*PROBLEM DESCRIPTION*. Rewrite the lines from the one containing "Task: Click the UNIQUE VISITORS panel heading" through the one containing "coord(20,11)", substituting "image" for "screenshot" and leaving all else unchanged.

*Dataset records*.
***
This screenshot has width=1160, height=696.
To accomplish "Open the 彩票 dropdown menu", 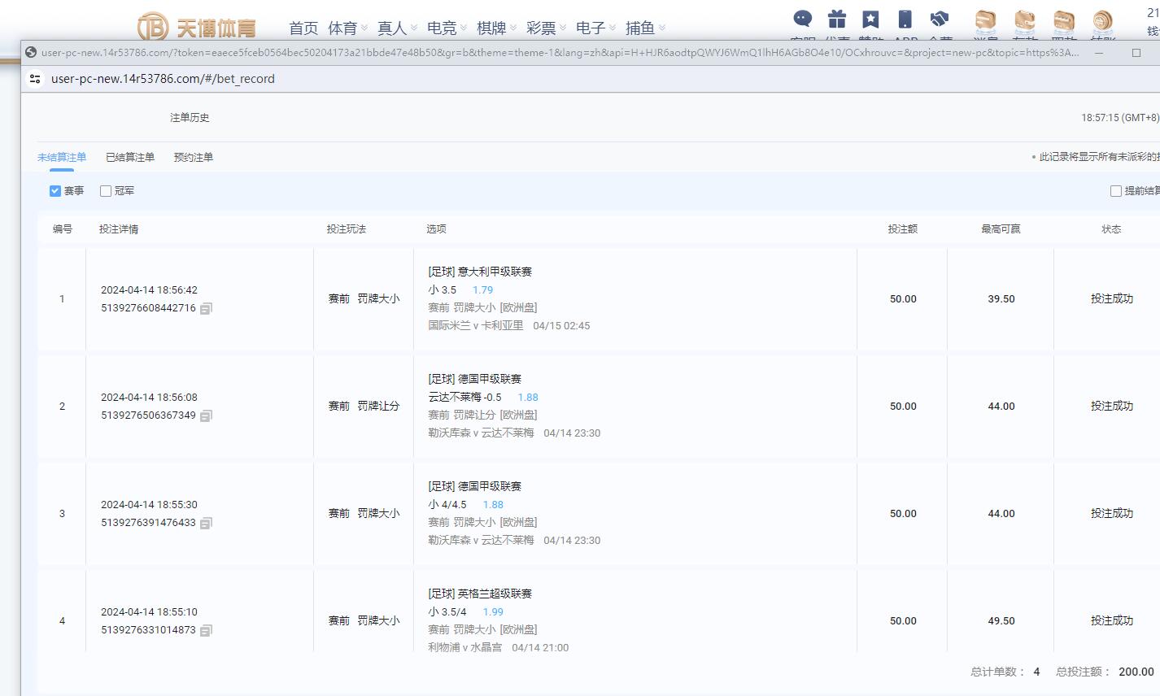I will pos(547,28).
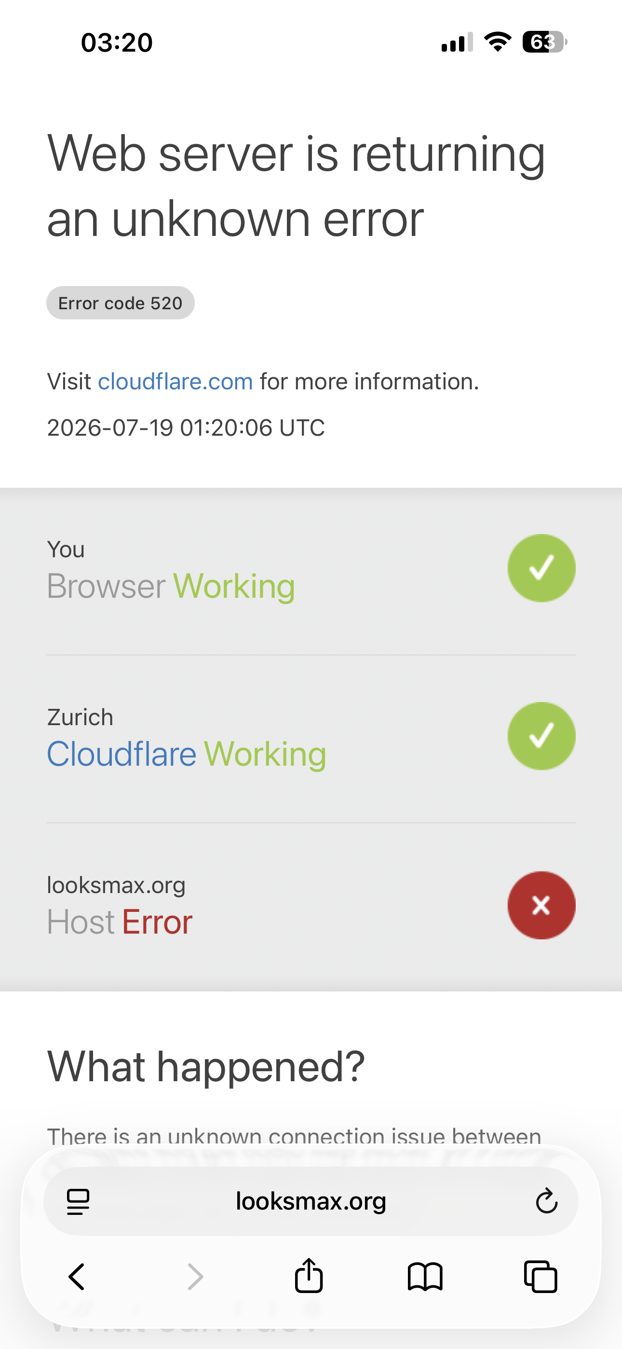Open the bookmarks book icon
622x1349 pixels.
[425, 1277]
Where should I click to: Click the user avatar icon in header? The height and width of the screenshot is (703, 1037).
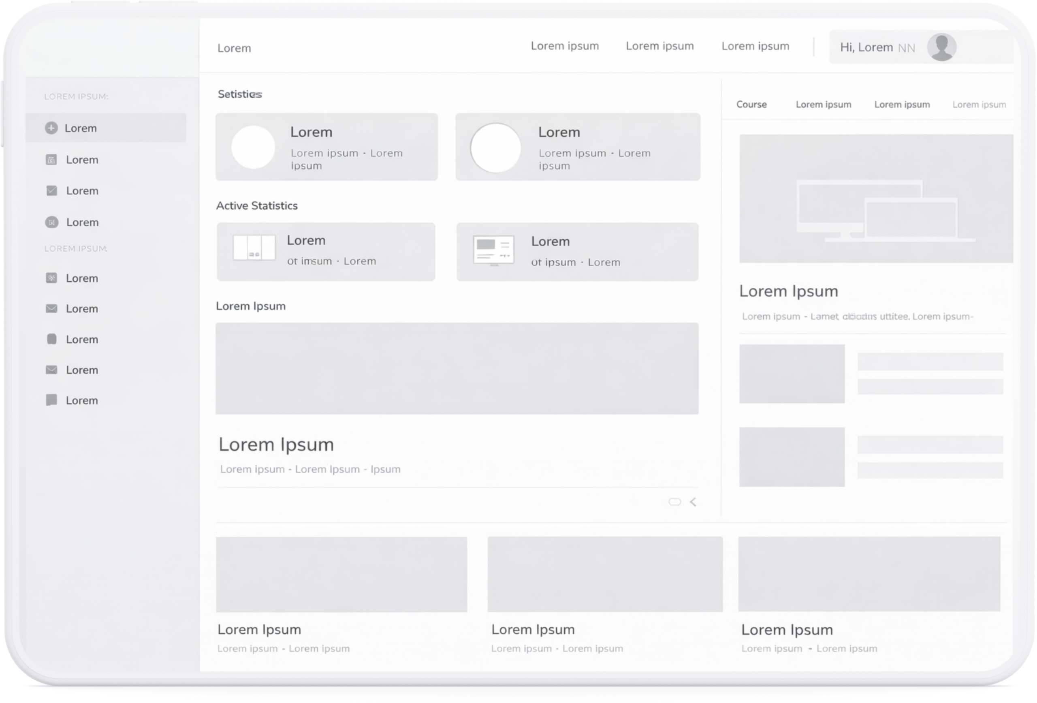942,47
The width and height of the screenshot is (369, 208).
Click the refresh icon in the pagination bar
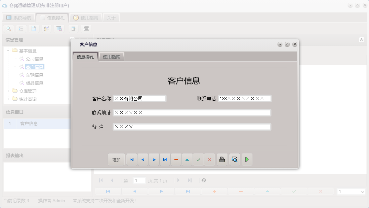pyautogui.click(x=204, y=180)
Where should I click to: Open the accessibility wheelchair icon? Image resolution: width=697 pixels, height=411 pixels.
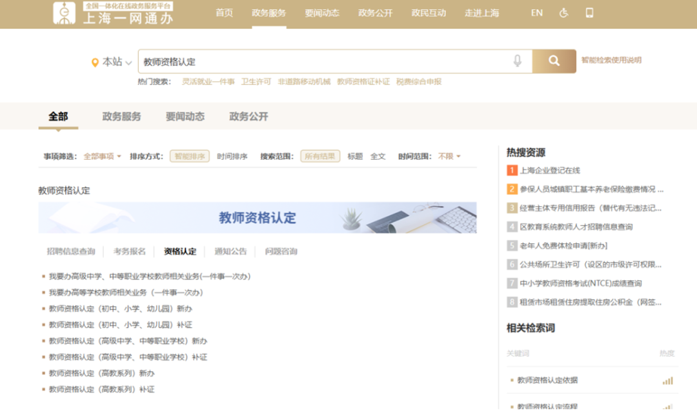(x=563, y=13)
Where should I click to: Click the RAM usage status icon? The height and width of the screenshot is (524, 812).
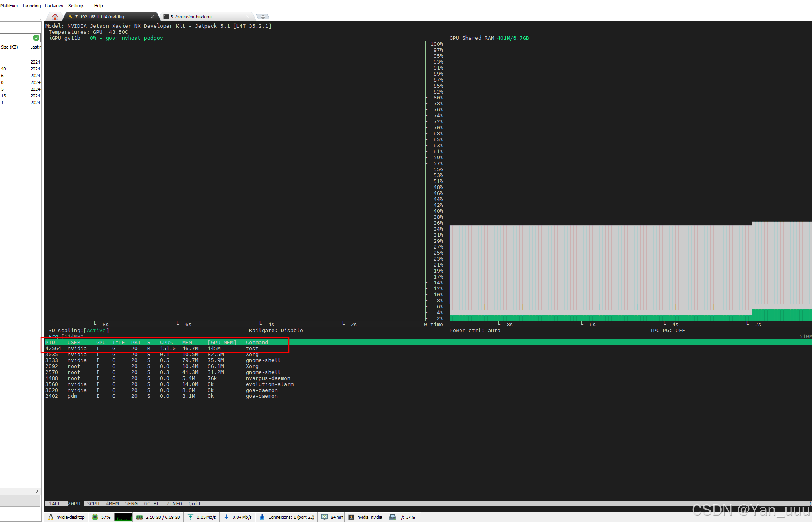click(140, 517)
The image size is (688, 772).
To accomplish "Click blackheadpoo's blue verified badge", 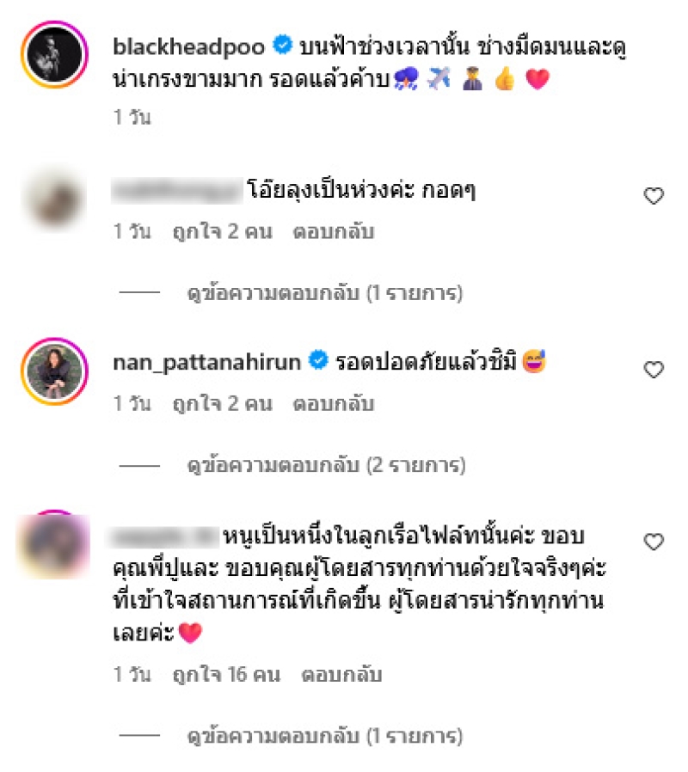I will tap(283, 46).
***
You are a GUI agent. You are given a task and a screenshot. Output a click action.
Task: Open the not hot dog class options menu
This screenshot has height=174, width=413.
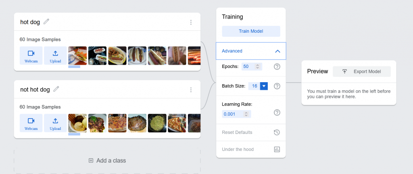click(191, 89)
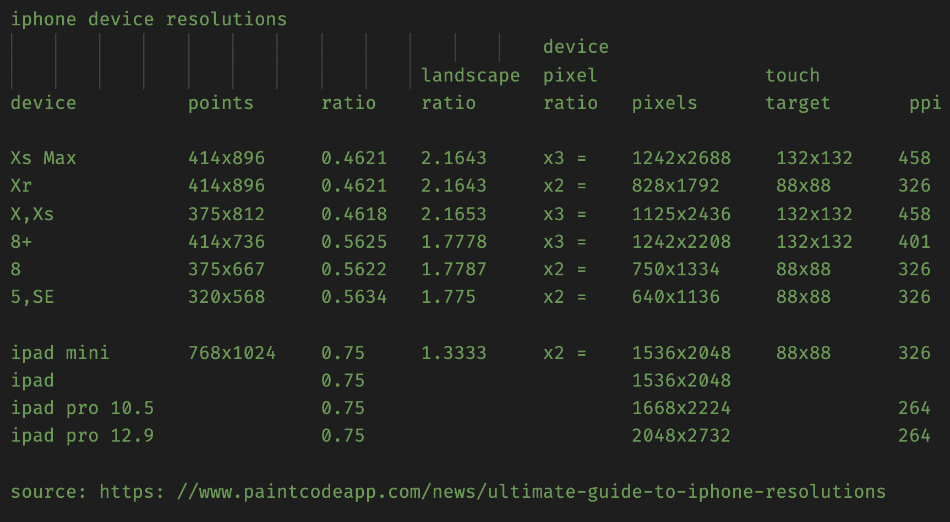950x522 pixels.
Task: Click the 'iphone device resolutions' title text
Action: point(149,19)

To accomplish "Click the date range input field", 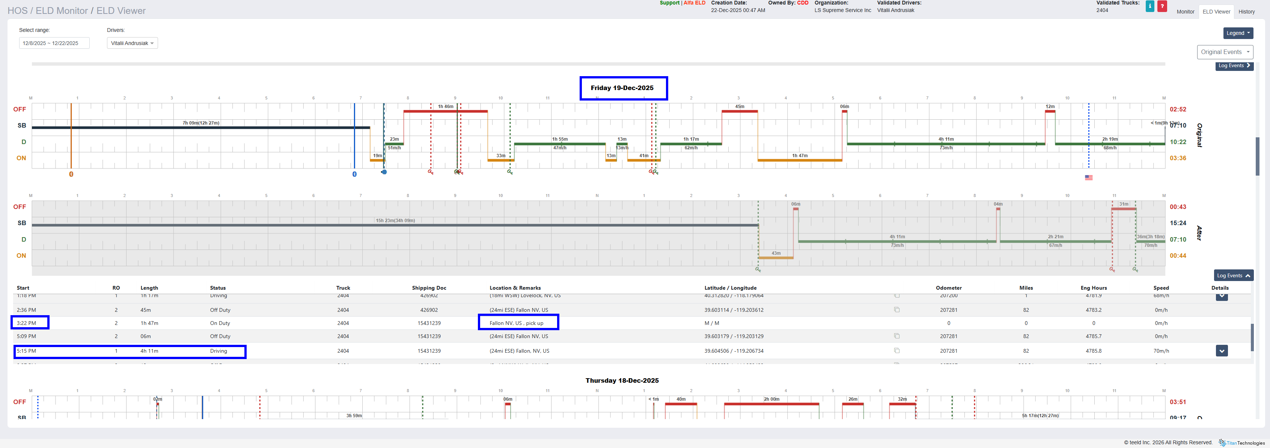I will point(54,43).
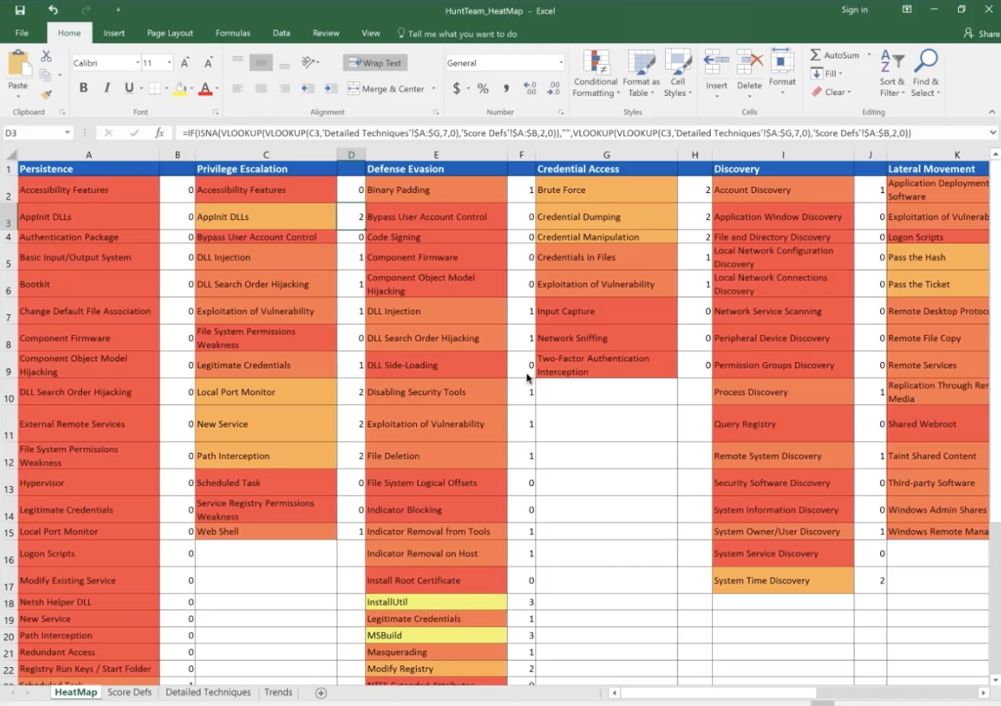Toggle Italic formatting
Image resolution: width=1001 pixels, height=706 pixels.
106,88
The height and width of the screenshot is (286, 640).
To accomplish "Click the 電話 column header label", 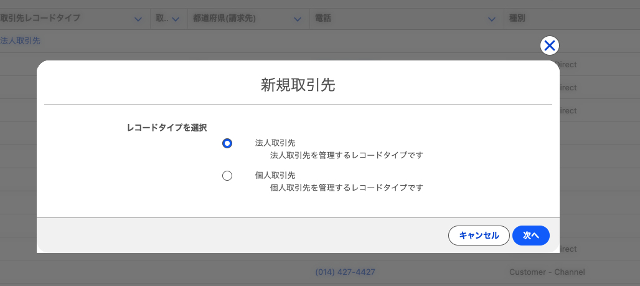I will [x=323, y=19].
***
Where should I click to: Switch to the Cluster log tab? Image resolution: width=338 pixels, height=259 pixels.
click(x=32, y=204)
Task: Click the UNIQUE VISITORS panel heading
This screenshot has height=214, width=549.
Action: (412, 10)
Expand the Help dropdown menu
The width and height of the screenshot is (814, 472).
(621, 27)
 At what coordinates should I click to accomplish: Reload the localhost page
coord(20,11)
***
*EXERCISE RESPONSE*.
Task: Click the UNIQUE VISITORS panel heading
This image has height=214, width=549.
Action: (412, 10)
Expand the Help dropdown menu
The width and height of the image is (814, 472).
(621, 27)
 At what coordinates should I click to accomplish: Reload the localhost page
coord(20,11)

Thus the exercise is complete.